Current MVP limitations (Phase 1):

  • Only supports Multiple Choice and True/False questions
  • QTI 1.2 format only (2.1 support coming)
  • No image/media support yet
  • No question shuffling within quiz (only answer shuffling)
  • No partial credit support
  • No essay/free-form response questions

Troubleshooting

"File must be UTF-8 encoded"

Save your quiz file as UTF-8. In most editors:

  • VS Code: Click encoding in bottom right, select UTF-8
  • Sublime: File → Save with Encoding → UTF-8
  • macOS: Use TextEdit → Format → Plain Text, then save

"No questions found"

Ensure questions start with ## Question N where N is a number.

"Invalid question type"

Ensure you use exactly: [Type: multiple_choice] or [Type: true_false]
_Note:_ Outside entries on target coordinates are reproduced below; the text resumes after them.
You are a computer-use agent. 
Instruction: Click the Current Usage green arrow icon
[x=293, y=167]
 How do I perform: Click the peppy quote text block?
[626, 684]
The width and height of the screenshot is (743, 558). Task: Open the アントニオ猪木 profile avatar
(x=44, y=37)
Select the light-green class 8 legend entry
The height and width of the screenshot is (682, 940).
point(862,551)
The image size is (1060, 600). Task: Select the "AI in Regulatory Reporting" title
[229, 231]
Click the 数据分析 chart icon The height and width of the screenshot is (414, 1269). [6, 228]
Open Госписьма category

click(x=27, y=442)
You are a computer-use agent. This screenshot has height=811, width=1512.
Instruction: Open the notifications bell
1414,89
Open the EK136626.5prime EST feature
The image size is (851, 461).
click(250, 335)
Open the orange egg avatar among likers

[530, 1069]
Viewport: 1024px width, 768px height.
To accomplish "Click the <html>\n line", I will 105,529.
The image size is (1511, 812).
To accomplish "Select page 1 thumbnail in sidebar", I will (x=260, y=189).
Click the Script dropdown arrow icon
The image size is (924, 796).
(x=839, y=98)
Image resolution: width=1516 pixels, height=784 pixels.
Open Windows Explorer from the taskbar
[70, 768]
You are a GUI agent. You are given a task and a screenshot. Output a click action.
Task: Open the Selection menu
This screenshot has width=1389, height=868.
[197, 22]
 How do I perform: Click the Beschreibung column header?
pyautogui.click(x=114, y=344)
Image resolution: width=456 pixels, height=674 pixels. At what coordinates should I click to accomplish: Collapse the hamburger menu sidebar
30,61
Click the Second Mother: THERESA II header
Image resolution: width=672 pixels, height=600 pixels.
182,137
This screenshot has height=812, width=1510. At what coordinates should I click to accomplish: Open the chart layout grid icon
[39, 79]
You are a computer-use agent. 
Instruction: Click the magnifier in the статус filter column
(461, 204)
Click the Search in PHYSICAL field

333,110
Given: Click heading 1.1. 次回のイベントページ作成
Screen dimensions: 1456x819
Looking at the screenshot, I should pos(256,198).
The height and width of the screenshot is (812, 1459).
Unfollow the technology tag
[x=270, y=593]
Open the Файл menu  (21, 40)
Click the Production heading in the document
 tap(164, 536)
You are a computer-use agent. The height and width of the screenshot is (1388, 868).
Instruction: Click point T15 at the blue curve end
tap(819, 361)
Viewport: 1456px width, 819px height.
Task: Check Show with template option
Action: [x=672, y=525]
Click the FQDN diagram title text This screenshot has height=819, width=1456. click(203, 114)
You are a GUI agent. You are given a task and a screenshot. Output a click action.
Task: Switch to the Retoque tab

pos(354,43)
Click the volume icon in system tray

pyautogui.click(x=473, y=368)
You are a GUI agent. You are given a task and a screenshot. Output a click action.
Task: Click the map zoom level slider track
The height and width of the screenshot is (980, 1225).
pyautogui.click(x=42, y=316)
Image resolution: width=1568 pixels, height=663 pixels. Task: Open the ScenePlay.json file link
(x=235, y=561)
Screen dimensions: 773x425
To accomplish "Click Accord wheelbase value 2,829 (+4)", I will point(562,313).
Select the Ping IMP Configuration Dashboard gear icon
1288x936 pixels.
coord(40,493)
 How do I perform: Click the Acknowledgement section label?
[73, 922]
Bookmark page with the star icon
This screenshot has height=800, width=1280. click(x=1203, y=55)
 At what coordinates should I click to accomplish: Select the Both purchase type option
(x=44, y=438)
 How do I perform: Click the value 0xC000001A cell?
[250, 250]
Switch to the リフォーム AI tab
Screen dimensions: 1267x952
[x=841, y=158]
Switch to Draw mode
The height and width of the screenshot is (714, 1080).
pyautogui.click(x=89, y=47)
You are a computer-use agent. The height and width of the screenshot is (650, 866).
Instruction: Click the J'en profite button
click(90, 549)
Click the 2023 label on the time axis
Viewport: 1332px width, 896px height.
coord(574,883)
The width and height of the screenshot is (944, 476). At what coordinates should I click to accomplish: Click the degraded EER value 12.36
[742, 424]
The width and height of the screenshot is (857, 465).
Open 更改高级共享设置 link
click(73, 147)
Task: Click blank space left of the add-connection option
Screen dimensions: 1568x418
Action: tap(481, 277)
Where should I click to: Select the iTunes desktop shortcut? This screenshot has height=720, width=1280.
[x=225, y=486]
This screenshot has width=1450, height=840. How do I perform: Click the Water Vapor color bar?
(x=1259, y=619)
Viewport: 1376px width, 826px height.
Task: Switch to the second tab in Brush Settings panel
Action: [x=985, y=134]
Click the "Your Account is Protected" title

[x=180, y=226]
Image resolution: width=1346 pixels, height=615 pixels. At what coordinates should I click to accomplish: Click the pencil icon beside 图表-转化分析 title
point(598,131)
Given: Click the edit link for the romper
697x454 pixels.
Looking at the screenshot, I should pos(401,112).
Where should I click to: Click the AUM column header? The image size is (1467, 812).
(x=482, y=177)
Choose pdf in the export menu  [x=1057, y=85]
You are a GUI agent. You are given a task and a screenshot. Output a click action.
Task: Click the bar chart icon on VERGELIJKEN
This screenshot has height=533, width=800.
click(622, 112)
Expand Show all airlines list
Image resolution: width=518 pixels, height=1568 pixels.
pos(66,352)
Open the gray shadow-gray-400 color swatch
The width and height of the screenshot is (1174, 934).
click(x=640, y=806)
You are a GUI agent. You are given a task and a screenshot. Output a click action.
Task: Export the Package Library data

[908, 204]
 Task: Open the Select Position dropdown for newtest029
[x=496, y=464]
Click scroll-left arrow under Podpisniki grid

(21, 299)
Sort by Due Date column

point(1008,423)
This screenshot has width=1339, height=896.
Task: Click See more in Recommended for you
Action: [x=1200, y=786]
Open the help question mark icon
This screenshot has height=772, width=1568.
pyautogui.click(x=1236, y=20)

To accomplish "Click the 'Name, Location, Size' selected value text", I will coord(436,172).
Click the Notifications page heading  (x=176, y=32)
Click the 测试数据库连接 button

"Answer letters must be sequential"

Answers must be a, b, c, d, etc. in order. You can't skip letters.

Contributing

Contributions are welcome and appreciated! Please see CONTRIBUTING.md for:

  • Development setup instructions
  • How to run tests locally
  • Code style guidelines
  • How to submit pull requests
  • Reporting bugs and suggesting features

Acknowledgments

This project was made possible with Claude, an AI assistant by Anthropic. Claude contributed significantly to:

  • Architecture Design - Conceptualized the overall system design for QTI generation
  • Implementation - Built the complete markdown-to-QTI conversion pipeline
  • Testing - Developed comprehensive test suite (57 tests, 95%+ coverage)
  • Documentation - Created all guides, templates, and setup documentation
  • DevOps - Configured GitHub Actions CI/CD and PyPI publishing automation
  • Best Practices - Implemented repository standards and security scanning

We're grateful for Claude's essential contributions to making educational technology more accessible.

License

MIT License - See LICENSE file for details

Support

For issues, questions, or suggestions:

  1. Check the troubleshooting section
  2. Review examples for similar use cases
  3. Check existing issues on GitHub
  4. Create a new issue with details

Changelog

See CHANGELOG.md for the full version history and release notes.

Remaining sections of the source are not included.